Ich kann sagen, dass ich 13 Bundesgesundheitsministerinnen und -minister erlebt habe. Ich habe dabei festgestellt, dass kaum eine Ministerin oder Minister die eigene Reform in der praktischen Auswirkung erlebt hat. 2003 ist in den Krankenhäusern das sogenannte DRG-System eingeführt worden, 20 Jahre später soll es nun „überwunden“ und wieder abgeschafft werden. In diesem Fall hat man erkannt, dass dieses System nicht mehr geeignet ist, die Gesundheitsversorgung der heutigen Zeit abzubilden. Das war immer wieder der Fall. Die Kurzlebigkeit der Reformen war schon sehr anstrengend. Da ich in der Verbandsarbeit auch auf Landes- und Bundesebene vertreten war, hatte ich den Vorteil, dass ich teilweise sehr früh informiert war, was passieren wird und wir konnte frühzeitig darauf reagieren.

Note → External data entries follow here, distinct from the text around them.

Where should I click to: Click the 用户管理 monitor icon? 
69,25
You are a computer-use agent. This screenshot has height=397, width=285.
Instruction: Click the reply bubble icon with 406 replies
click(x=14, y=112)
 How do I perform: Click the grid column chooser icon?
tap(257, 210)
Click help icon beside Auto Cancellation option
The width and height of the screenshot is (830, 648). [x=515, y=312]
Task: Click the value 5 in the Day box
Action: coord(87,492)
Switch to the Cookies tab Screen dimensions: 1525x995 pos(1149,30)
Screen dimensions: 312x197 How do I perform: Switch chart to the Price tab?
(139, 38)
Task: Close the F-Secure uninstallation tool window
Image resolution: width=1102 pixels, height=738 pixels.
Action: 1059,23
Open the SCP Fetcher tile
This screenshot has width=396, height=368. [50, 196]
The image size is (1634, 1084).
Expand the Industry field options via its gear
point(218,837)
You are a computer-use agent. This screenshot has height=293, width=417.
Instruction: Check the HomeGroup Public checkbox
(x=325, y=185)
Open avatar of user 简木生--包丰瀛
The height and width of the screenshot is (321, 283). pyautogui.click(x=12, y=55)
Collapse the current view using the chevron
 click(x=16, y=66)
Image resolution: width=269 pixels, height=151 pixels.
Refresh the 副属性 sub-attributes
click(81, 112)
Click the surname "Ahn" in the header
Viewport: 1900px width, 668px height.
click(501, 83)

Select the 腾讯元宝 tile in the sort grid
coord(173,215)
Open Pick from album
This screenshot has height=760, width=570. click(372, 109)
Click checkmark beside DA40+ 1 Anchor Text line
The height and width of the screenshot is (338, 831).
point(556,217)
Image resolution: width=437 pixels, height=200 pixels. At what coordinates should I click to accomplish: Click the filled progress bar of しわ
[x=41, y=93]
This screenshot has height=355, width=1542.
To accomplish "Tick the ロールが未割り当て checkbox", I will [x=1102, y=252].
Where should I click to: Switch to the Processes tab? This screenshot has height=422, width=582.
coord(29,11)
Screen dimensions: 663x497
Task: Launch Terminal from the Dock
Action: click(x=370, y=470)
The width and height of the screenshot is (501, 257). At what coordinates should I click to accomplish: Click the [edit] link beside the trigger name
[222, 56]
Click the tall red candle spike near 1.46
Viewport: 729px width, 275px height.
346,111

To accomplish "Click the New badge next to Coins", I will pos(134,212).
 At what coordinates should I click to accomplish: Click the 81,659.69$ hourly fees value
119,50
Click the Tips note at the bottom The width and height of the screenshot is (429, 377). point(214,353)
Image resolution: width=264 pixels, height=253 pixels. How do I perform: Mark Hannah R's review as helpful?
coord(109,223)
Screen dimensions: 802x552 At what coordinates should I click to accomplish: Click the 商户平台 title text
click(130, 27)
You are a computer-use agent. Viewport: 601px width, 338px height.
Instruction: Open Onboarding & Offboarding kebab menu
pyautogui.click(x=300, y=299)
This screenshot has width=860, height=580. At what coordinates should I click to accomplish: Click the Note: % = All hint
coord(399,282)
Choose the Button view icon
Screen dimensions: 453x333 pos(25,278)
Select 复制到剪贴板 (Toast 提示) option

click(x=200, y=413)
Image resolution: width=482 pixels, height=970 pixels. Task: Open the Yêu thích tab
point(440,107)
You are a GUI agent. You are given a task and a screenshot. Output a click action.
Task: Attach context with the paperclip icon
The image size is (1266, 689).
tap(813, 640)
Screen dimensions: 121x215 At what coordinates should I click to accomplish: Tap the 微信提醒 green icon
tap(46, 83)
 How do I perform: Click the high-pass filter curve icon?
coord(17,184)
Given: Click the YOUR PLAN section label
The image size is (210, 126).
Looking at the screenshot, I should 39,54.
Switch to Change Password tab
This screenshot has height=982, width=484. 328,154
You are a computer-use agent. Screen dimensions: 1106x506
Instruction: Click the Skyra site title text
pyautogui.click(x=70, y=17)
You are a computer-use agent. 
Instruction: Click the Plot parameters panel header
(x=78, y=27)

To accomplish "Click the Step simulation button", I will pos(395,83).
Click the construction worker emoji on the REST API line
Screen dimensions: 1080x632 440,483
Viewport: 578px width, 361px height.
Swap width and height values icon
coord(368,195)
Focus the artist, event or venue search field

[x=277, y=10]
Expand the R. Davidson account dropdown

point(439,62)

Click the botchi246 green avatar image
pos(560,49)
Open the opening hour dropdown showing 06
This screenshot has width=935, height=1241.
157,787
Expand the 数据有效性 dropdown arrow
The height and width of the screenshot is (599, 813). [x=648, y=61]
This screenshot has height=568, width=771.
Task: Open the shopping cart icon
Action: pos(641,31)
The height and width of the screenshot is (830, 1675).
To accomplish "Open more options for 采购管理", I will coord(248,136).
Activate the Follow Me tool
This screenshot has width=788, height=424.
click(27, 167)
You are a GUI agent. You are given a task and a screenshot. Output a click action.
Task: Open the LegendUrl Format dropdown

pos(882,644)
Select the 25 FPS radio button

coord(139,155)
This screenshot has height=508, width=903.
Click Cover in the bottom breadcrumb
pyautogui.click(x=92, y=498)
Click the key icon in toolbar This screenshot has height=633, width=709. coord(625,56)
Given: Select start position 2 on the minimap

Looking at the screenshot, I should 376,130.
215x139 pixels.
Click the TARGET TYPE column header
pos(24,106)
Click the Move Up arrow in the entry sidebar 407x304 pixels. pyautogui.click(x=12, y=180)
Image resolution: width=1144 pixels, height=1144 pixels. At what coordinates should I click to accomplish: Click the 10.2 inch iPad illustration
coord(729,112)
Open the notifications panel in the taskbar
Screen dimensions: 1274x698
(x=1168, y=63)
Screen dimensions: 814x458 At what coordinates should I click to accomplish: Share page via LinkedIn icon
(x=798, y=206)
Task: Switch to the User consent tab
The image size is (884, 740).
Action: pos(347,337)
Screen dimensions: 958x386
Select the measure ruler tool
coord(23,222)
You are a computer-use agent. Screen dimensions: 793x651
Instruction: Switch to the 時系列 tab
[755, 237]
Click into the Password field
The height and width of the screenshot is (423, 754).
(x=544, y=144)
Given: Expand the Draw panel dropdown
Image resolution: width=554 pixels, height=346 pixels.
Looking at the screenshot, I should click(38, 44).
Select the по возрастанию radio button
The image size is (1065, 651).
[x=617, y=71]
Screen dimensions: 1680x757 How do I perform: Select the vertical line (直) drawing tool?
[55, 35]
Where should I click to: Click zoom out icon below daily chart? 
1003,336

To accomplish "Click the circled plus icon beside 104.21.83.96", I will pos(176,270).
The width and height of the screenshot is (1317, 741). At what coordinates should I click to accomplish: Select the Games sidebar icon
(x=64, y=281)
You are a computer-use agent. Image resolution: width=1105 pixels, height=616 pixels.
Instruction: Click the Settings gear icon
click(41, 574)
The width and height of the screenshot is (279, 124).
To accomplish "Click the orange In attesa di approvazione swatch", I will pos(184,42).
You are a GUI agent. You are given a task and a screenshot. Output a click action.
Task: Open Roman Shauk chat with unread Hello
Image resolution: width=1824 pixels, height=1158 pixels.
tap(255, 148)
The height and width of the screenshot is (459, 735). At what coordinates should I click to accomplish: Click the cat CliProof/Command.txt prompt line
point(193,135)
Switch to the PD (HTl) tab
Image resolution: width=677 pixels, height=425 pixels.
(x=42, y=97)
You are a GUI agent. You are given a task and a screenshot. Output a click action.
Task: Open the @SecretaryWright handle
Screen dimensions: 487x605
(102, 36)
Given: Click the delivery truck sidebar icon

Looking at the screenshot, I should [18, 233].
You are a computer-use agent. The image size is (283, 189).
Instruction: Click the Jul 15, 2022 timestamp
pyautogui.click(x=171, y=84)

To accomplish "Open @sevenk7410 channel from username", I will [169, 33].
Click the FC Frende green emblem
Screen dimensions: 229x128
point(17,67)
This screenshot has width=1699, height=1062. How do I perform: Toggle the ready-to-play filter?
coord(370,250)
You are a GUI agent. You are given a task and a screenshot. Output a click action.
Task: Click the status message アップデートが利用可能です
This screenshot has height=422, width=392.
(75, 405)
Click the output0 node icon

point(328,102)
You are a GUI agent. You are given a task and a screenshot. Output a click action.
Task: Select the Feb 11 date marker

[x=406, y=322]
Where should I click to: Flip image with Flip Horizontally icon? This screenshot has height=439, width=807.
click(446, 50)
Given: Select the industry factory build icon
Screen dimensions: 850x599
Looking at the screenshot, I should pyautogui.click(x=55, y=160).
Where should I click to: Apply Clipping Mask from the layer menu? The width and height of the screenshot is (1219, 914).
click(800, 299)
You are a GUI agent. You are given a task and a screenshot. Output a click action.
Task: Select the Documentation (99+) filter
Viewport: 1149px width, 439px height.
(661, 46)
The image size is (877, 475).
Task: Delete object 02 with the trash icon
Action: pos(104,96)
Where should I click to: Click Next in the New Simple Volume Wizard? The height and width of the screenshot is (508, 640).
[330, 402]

Wie sehen Sie die Herner EvK-Häuser für die anstehende Krankenhausplanung aufgestellt?
Sehr gut. Wir haben im EvK an beiden Standorten ein hoch qualifiziertes und repräsentatives medizinisches, pflegerisches und therapeutisches Angebot. Und wir haben in der Region eine Vielzahl von Menschen, die eine stationäre Krankenhausbehandlung benötigen. Vielleicht häufiger als an anderen Orten in NRW. Die neue Krankenhausplanung in NRW will hier neue Strukturen schaffen. Ich glaube nicht, dass es Patienten zuzumuten ist, mehr als 20 Kilometer zu einem anderen Krankenhaus zu fahren. Herne insgesamt, also auch die Elisabeth-Gruppe, hat eine hohe medizinische Attraktivität. Wir haben 20.000 Patienten pro Jahr, die aus anderen Städten zu Herner Krankenhäusern kommen, um sich behandeln zu lassen. Das ist ein gewaltiger Beweis der medizinischen Kompetenz der Herner Krankenhäuser. Ich hoffe, dass dies in der neuen Krankenhausplanung berücksichtigt wird.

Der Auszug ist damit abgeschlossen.